The reason I’m always reaching for my petite whisk is because I’m usually whisking small quantities: a cup of flour with some baking soda and salt to go into a cake; mayo, rice vinegar, and gochujang to make a dipping sauce; olive oil and vinegar for a vinaigrette; chopped chocolate with warm cream for ganache; ¼ cup of heavy cream to top my personal post-dinner ice cream scoop (I realize this sounds crazy); a couple eggs for breakfast. And I’m normally doing these small jobs in small bowls (or, more likely, pint containers) in order to reduce the surface area of the stuff that’ll need washing.

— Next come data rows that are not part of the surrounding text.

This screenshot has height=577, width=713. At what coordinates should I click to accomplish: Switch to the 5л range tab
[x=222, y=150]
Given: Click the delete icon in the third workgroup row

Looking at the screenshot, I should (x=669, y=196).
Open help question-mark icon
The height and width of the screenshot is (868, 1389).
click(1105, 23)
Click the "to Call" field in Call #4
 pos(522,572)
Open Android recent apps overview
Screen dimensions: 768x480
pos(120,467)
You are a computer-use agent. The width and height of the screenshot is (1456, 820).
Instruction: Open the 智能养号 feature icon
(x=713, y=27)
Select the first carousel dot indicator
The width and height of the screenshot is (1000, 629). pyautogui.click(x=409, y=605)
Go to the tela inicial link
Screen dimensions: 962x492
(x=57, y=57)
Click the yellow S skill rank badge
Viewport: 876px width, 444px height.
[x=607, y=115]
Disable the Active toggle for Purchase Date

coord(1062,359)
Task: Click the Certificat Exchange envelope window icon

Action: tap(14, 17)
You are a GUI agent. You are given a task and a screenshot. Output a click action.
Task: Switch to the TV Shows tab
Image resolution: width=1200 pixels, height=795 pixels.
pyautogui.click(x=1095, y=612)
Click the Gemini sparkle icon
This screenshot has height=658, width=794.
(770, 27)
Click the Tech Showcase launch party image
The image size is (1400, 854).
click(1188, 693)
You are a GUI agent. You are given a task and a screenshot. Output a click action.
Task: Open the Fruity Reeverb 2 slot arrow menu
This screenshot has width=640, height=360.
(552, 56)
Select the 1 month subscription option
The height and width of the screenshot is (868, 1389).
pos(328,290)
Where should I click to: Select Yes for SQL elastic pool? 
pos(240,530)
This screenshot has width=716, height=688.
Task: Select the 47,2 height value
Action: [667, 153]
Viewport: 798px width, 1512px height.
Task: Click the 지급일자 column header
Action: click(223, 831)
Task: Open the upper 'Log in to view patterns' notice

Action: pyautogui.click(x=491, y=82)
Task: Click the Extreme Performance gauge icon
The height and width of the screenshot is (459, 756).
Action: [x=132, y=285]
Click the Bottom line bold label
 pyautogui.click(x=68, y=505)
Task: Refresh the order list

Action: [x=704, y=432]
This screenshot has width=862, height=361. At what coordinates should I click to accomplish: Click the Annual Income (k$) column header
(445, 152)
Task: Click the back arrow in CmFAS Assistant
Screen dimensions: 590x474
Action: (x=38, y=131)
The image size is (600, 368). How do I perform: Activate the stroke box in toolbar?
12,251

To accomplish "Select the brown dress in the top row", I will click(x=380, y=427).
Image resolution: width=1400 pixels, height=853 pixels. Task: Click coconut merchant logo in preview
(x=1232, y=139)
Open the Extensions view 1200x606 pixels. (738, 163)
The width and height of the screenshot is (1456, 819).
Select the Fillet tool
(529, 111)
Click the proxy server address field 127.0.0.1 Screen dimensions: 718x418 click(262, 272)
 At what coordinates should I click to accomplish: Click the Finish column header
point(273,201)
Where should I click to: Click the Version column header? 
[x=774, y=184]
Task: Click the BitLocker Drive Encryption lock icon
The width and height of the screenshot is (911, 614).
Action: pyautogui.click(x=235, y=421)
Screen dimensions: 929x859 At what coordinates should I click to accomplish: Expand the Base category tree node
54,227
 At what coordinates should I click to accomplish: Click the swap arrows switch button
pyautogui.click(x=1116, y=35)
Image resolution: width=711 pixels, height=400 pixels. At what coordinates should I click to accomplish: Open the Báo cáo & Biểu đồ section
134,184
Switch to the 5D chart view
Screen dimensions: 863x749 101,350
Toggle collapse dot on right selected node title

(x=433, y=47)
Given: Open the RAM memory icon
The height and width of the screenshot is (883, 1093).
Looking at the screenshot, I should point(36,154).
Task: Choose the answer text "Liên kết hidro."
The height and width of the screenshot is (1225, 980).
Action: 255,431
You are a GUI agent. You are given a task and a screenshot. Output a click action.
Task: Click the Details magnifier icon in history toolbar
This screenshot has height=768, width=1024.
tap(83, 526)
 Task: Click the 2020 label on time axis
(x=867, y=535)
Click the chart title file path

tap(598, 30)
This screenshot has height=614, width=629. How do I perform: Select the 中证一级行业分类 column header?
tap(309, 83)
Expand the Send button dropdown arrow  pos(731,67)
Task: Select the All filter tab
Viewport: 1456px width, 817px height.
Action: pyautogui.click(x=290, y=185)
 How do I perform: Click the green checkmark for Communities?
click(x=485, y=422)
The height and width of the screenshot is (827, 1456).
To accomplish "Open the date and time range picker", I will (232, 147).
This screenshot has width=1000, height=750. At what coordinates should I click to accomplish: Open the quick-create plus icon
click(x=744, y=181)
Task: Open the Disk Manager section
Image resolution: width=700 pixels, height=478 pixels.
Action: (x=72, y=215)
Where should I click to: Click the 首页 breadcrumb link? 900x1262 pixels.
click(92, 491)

Using a large whisk in a small bowl is like squeezing your legs into just-washed jeans: Fits, yes, but without any wiggle room. The little whisk, on the other hand, fits comfortably in all of my vessels—even my mugs and my itsy butter warmer—with enough breathing room to still do its job and get in all the edges and crevices. There’s no risk of cream splatters or flour showers, and by the very nature of its shape, it’s more effective at aerating and homogenizing than the fork you’ve been resorting to.
Sure, a big whisk comes in handy if one needs to whisk four dozen eggs for brunch at the family reunion, but mine is allocated to the closet: The only time I’d ever drag it out is if a) I had to play a spur-of-the-moment T-ball came and needed a bat, or b) the power went out and I, for some reason, had to whip large quantities of cream or egg whites by hand.
Otherwise, the mini whisk can do what the big whisk can—scramble a reasonable number of eggs for a frittata, make a smooooth pudding, even assist you with a giant pancake—but it’s less unwieldy. How’s that for small but mighty?